Jim Sheldon-Dean, is the founder and director of compliance services at Lewis Creek Systems, LLC, a Vermont-based consulting firm founded in 1982, providing information privacy and security regulatory compliance services to a variety of health care providers, businesses, universities, small and large hospitals, urban and rural mental health and social service agencies, health insurance plans, and health care business associates. He serves on the HIMSS Information Systems Security Workgroup, has co-chaired the Workgroup for Electronic Data Interchange Privacy and Security Workgroup, currently serves on the WEDI Breach Notification sub-workgroup, and is a recipient of the 2011 WEDI Award of Merit. He is a frequent speaker regarding HIPAA and information privacy and security compliance issues at seminars and conferences, including speaking engagements at AHIMA national and regional conventions and WEDI national conferences, and before regional HFMA chapter meetings and state hospital associations.

Sheldon-Dean has nearly 30 years of experience in policy analysis and implementation, business process analysis, information systems and software development. His experience includes leading the development of health care related Web sites; award-winning, best-selling commercial utility software; and mission-critical, fault-tolerant communications satellite control systems. In addition, he has eight years of experience doing hands-on medical work as a Vermont certified volunteer emergency medical technician. Sheldon-Dean received his B.S. degree, summa cum laude, from the University of Vermont and his master’s degree from the Massachusetts Institute of Technology.

Topic Background:

All kinds of covered entities and now business associates of covered entities and their subcontractors as well need to review their HIPAA compliance, policies, and procedures to see if they are prepared to meet the changes in the rules. Many business associates won’t even be aware they are now under the rules, and some subcontractors of business associates may not even be aware that they handle any protected health information and therefore now fall under the regulations.

New regulations around the release of electronic records and restrictions on disclosures are creating new burdens that your EHR and your medical records department must deal with. There are new patient rights and new provider obligations.
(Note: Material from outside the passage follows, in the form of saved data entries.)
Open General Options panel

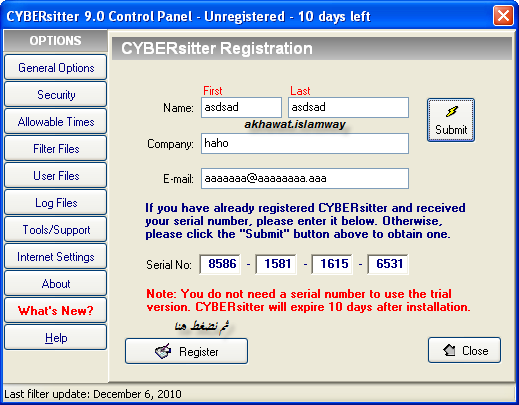coord(56,67)
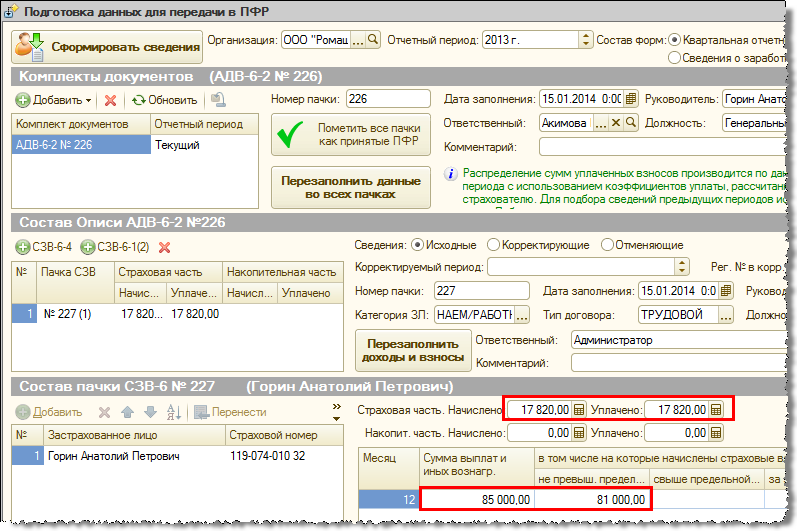Select the Отменяющие radio button
797x531 pixels.
[606, 245]
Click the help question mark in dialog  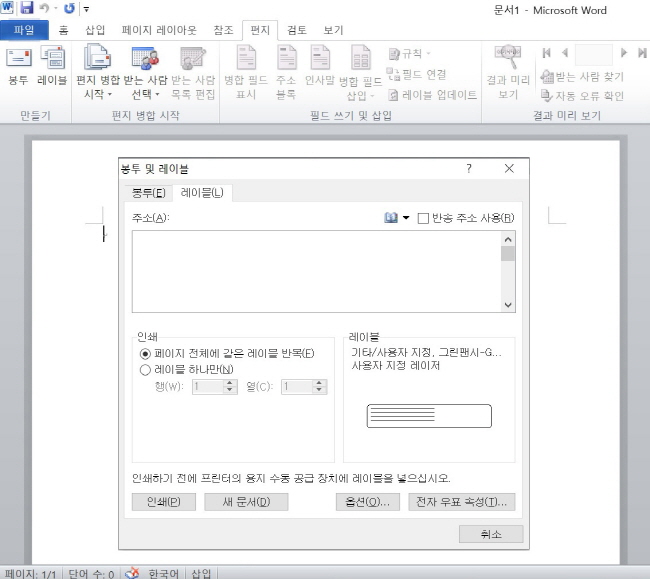coord(469,169)
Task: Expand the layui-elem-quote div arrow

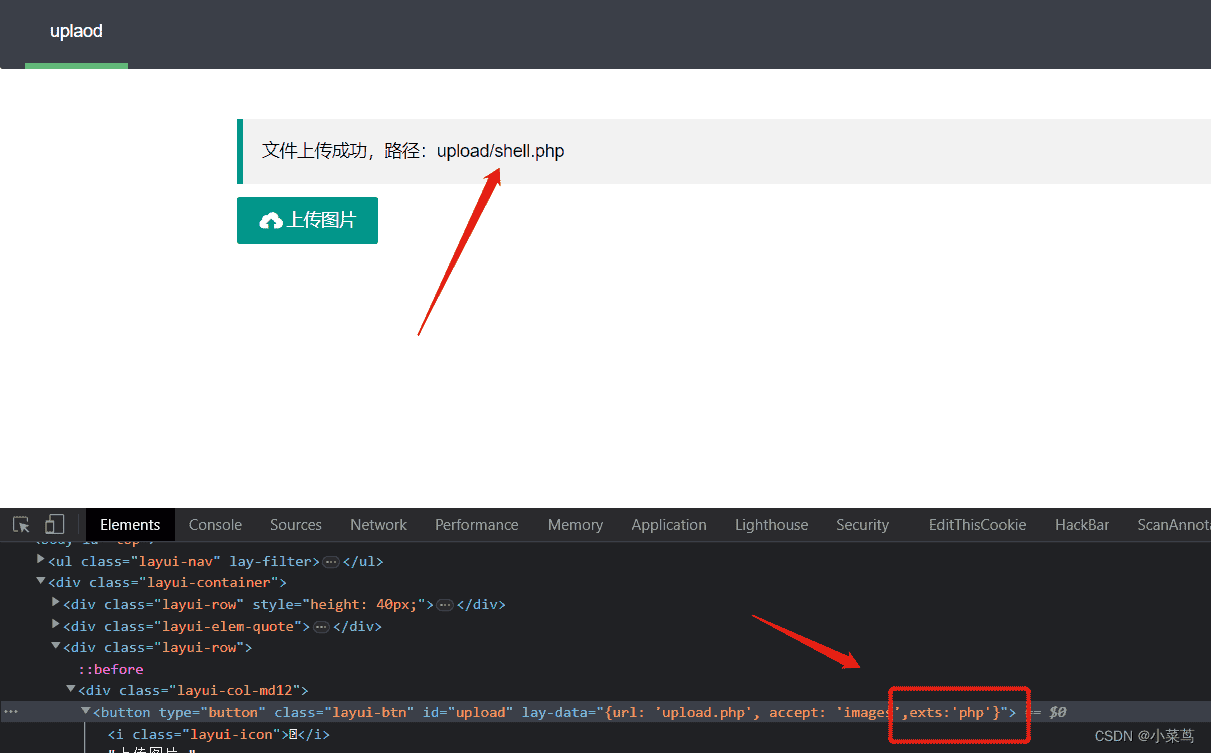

You will even have to update your HIPAA Notice of Privacy Practices to show how you support the new patient rights under HIPAA as amended by HITECH.

New regulations on marketing simplify determining what needs to have an authorization to be performed, but provide greater restrictions on the use of PHI. Fundraising, however, sees a loosening of restrictions that many institutions have ignored, but more stringent requirements for honoring opt-outs; policies and practices must be adjusted to the new rules.